[Records provided — start]
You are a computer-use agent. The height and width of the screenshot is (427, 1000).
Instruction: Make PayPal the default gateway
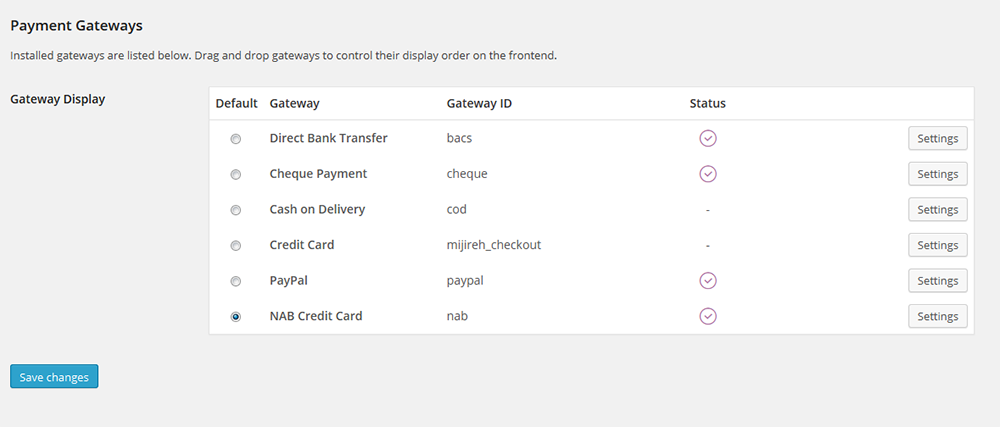click(236, 281)
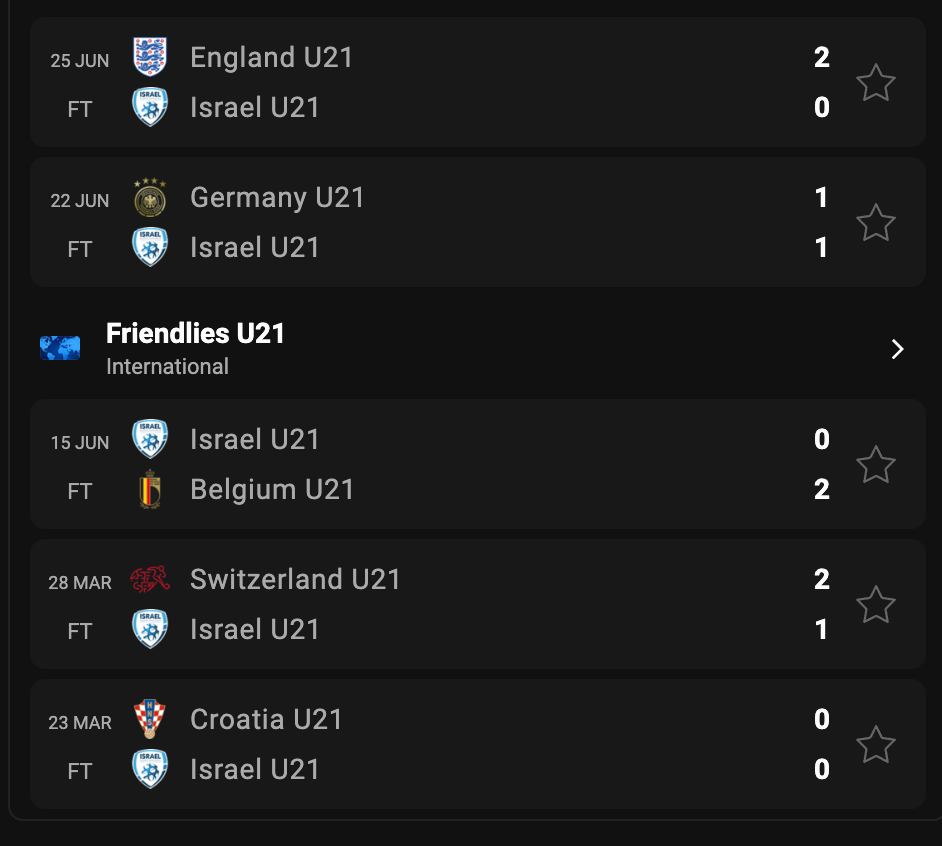
Task: Click the Friendlies U21 world map icon
Action: [x=60, y=348]
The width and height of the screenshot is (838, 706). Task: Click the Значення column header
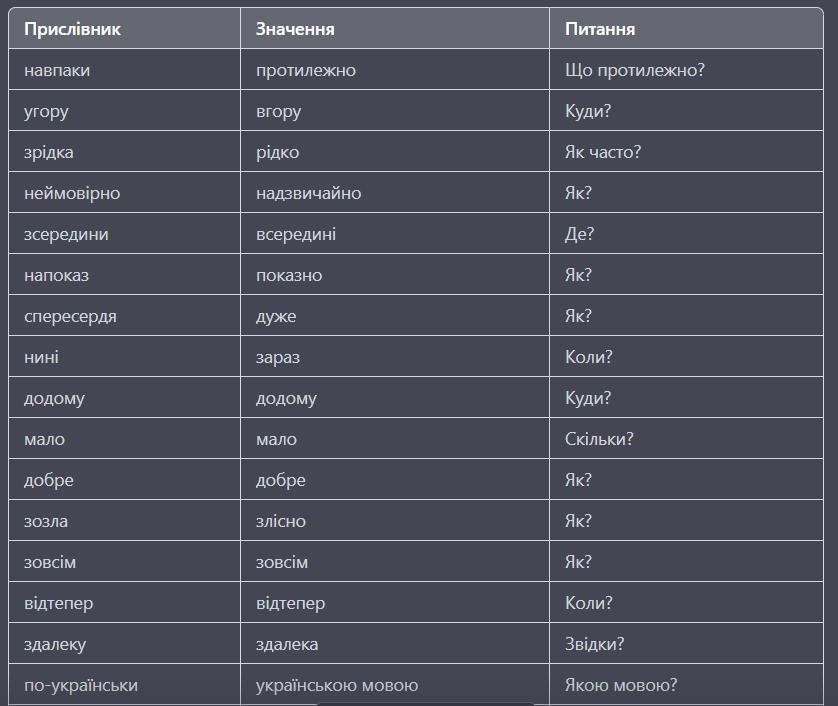294,29
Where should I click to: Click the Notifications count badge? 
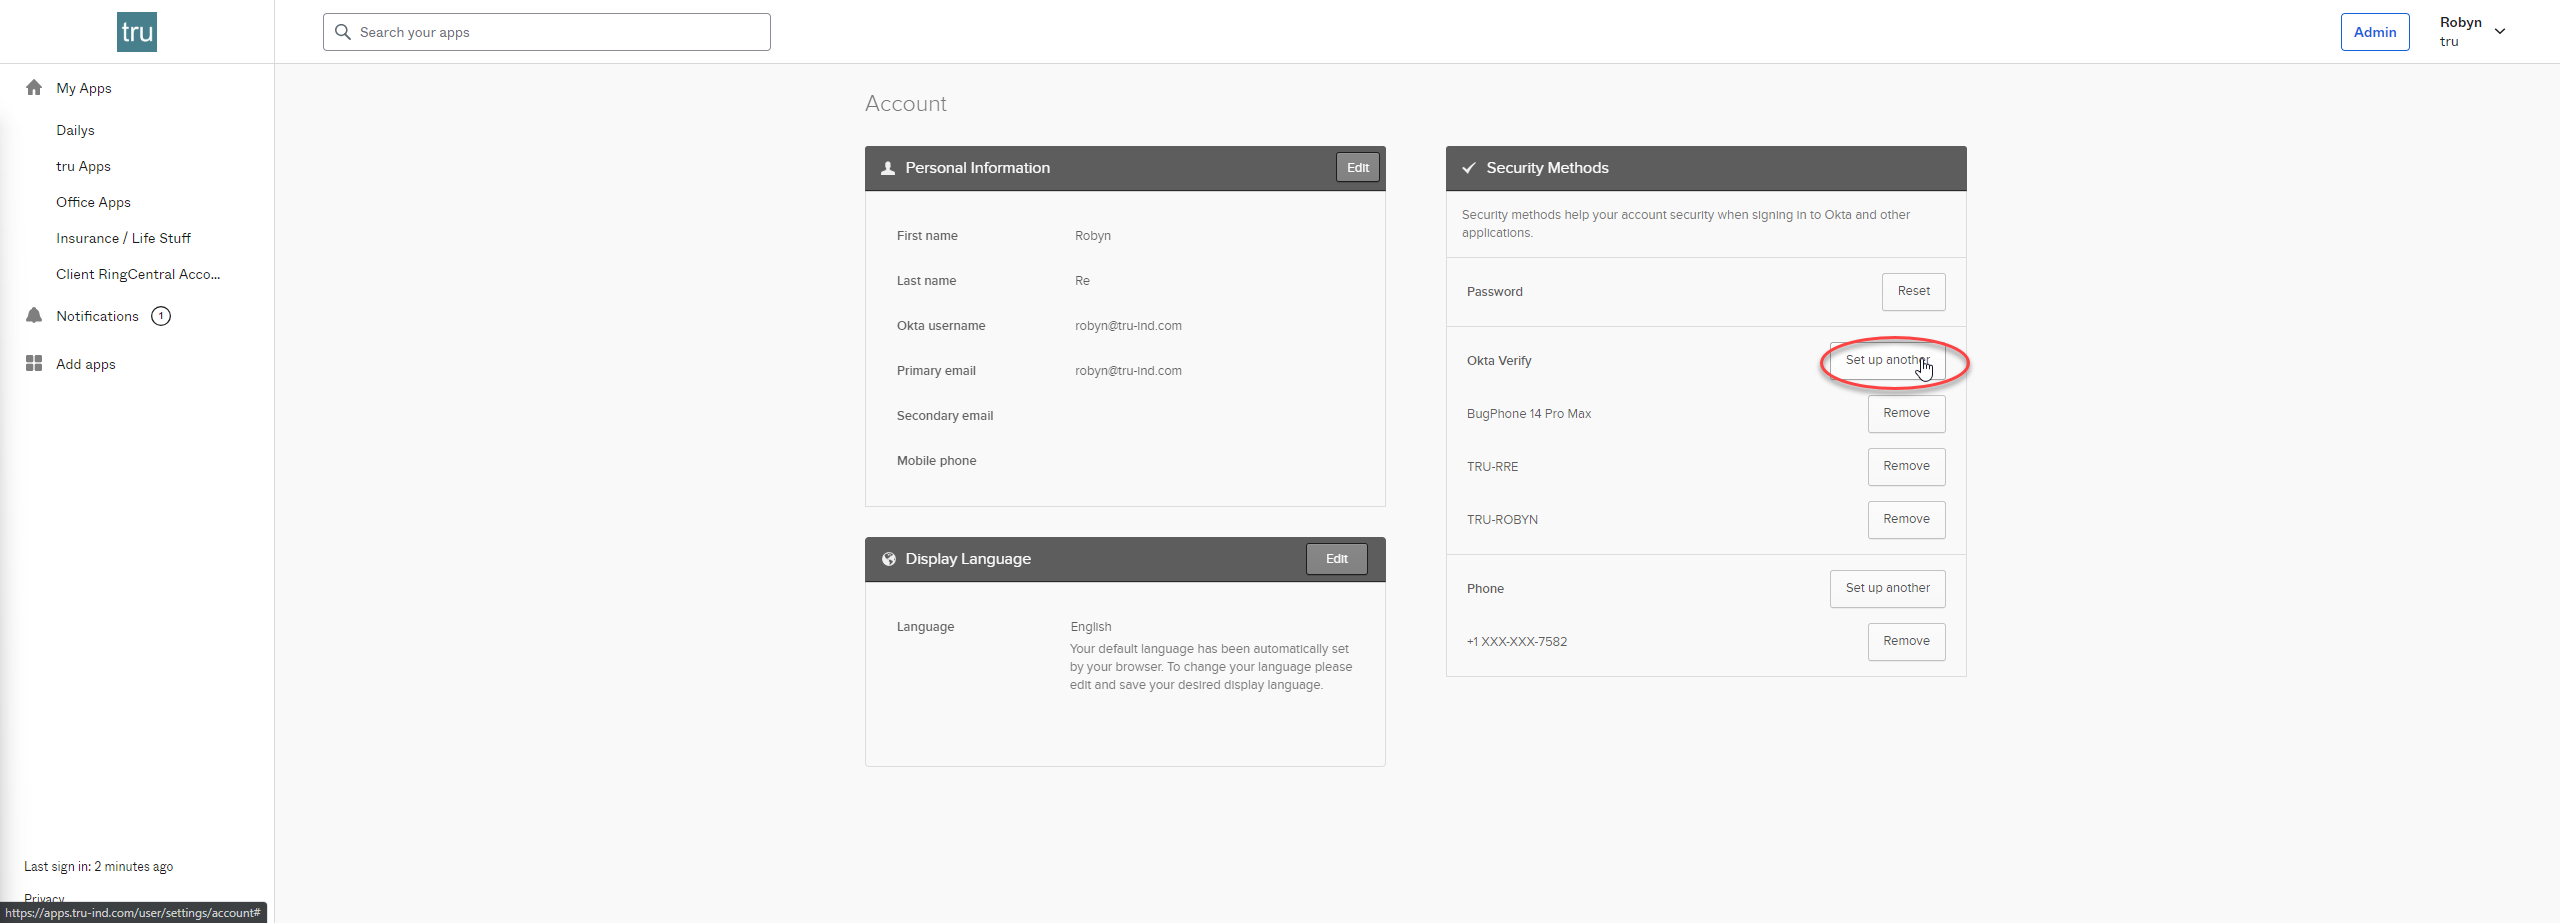pyautogui.click(x=161, y=316)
[Records provided — finish]
Task goal -> Every line of the data should be copied as it stands, without the images.

Task solution ->
You are a computer-use agent. The height and width of the screenshot is (427, 1000).
Instruction: Make PayPal the default gateway
click(236, 281)
Task: Click the Friendlies U21 world map icon
Action: [x=60, y=348]
The width and height of the screenshot is (838, 706). Task: Click the Значення column header
294,29
Where should I click to: Click the Notifications count badge? 
pyautogui.click(x=161, y=316)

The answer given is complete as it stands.